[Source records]
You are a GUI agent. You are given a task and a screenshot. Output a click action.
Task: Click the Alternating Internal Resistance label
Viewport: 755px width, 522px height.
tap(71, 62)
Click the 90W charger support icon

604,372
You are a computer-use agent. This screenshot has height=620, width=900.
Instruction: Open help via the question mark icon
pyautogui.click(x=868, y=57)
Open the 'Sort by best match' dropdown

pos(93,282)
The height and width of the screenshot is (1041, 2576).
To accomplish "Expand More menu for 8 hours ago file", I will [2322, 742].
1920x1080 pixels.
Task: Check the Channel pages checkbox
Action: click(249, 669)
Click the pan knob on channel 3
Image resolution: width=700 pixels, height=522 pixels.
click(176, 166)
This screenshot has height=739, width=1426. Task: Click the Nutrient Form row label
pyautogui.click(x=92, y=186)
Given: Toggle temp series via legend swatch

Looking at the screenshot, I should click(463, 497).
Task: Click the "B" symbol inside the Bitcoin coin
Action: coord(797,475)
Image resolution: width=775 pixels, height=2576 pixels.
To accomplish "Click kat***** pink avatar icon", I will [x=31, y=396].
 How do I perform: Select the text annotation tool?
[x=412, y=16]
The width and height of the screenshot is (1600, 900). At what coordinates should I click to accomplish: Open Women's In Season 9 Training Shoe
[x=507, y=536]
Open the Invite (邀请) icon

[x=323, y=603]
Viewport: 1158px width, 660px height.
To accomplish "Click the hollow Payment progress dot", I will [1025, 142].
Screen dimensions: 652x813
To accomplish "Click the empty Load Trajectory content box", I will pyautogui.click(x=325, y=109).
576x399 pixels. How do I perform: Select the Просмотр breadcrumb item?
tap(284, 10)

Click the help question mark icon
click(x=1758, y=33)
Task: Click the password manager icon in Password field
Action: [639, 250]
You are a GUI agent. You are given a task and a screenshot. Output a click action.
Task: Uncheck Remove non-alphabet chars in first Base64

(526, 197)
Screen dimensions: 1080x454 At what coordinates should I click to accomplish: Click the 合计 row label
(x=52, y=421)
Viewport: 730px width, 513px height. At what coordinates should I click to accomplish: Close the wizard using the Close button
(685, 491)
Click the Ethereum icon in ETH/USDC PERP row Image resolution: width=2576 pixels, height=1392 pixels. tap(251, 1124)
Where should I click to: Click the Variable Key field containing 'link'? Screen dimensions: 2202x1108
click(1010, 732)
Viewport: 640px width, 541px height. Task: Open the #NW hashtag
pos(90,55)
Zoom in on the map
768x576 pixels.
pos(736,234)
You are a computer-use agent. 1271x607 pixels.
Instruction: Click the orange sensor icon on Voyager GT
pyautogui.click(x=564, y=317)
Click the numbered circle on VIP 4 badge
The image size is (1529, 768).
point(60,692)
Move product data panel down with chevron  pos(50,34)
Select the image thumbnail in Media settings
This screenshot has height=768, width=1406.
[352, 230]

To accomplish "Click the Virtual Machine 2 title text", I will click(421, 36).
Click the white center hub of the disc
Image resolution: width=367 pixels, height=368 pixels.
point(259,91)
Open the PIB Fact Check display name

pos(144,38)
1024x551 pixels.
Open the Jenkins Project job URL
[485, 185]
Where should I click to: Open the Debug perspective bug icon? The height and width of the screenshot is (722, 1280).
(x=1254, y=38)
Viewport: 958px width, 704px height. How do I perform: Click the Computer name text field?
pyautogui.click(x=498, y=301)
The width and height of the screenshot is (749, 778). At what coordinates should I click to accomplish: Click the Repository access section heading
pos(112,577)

* Given problem: Copy every row above without changing anything.

* The response:
You are a GUI agent. You are given a task and a screenshot. Output a click action.
Task: Click the Alternating Internal Resistance label
Viewport: 755px width, 522px height.
tap(71, 62)
Click the 90W charger support icon

604,372
You are a computer-use agent. This screenshot has height=620, width=900.
Instruction: Open help via the question mark icon
pyautogui.click(x=868, y=57)
Open the 'Sort by best match' dropdown

pos(93,282)
The height and width of the screenshot is (1041, 2576).
To accomplish "Expand More menu for 8 hours ago file", I will [2322, 742].
1920x1080 pixels.
Task: Check the Channel pages checkbox
Action: click(249, 669)
Click the pan knob on channel 3
Image resolution: width=700 pixels, height=522 pixels.
click(176, 166)
This screenshot has height=739, width=1426. Task: Click the Nutrient Form row label
pyautogui.click(x=92, y=186)
Given: Toggle temp series via legend swatch

Looking at the screenshot, I should click(463, 497).
Task: Click the "B" symbol inside the Bitcoin coin
Action: coord(797,475)
Image resolution: width=775 pixels, height=2576 pixels.
To accomplish "Click kat***** pink avatar icon", I will [x=31, y=396].
 How do I perform: Select the text annotation tool?
[x=412, y=16]
The width and height of the screenshot is (1600, 900). At what coordinates should I click to accomplish: Open Women's In Season 9 Training Shoe
[x=507, y=536]
Open the Invite (邀请) icon

[x=323, y=603]
Viewport: 1158px width, 660px height.
To accomplish "Click the hollow Payment progress dot", I will [1025, 142].
Screen dimensions: 652x813
To accomplish "Click the empty Load Trajectory content box", I will pyautogui.click(x=325, y=109).
576x399 pixels. How do I perform: Select the Просмотр breadcrumb item?
tap(284, 10)

Click the help question mark icon
click(x=1758, y=33)
Task: Click the password manager icon in Password field
Action: [639, 250]
You are a GUI agent. You are given a task and a screenshot. Output a click action.
Task: Uncheck Remove non-alphabet chars in first Base64

(526, 197)
Screen dimensions: 1080x454 At what coordinates should I click to accomplish: Click the 合计 row label
(x=52, y=421)
Viewport: 730px width, 513px height. At what coordinates should I click to accomplish: Close the wizard using the Close button
(685, 491)
Click the Ethereum icon in ETH/USDC PERP row Image resolution: width=2576 pixels, height=1392 pixels. tap(251, 1124)
Where should I click to: Click the Variable Key field containing 'link'? Screen dimensions: 2202x1108
click(1010, 732)
Viewport: 640px width, 541px height. Task: Open the #NW hashtag
pos(90,55)
Zoom in on the map
768x576 pixels.
pos(736,234)
You are a computer-use agent. 1271x607 pixels.
Instruction: Click the orange sensor icon on Voyager GT
pyautogui.click(x=564, y=317)
Click the numbered circle on VIP 4 badge
The image size is (1529, 768).
point(60,692)
Move product data panel down with chevron  pos(50,34)
Select the image thumbnail in Media settings
This screenshot has height=768, width=1406.
[352, 230]

To accomplish "Click the Virtual Machine 2 title text", I will click(421, 36).
Click the white center hub of the disc
Image resolution: width=367 pixels, height=368 pixels.
point(259,91)
Open the PIB Fact Check display name

pos(144,38)
1024x551 pixels.
Open the Jenkins Project job URL
[485, 185]
Where should I click to: Open the Debug perspective bug icon? The height and width of the screenshot is (722, 1280).
(x=1254, y=38)
Viewport: 958px width, 704px height. How do I perform: Click the Computer name text field?
pyautogui.click(x=498, y=301)
The width and height of the screenshot is (749, 778). At what coordinates should I click to accomplish: Click the Repository access section heading
pos(112,577)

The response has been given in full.